Record extracts:
################
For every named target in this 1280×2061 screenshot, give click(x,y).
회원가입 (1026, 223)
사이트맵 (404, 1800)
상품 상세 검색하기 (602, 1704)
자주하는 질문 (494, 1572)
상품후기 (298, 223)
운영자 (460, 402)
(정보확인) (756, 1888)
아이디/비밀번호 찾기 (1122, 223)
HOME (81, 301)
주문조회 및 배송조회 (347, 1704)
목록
################
Your instructions: Could every entry be given again exactly, with no line skipped?

Written response:
For every named target in this 1280×2061 screenshot, give click(x,y).
회원가입 (1026, 223)
사이트맵 (404, 1800)
상품 상세 검색하기 (602, 1704)
자주하는 질문 (494, 1572)
상품후기 (298, 223)
운영자 (460, 402)
(정보확인) (756, 1888)
아이디/비밀번호 찾기 (1122, 223)
HOME (81, 301)
주문조회 및 배송조회 (347, 1704)
목록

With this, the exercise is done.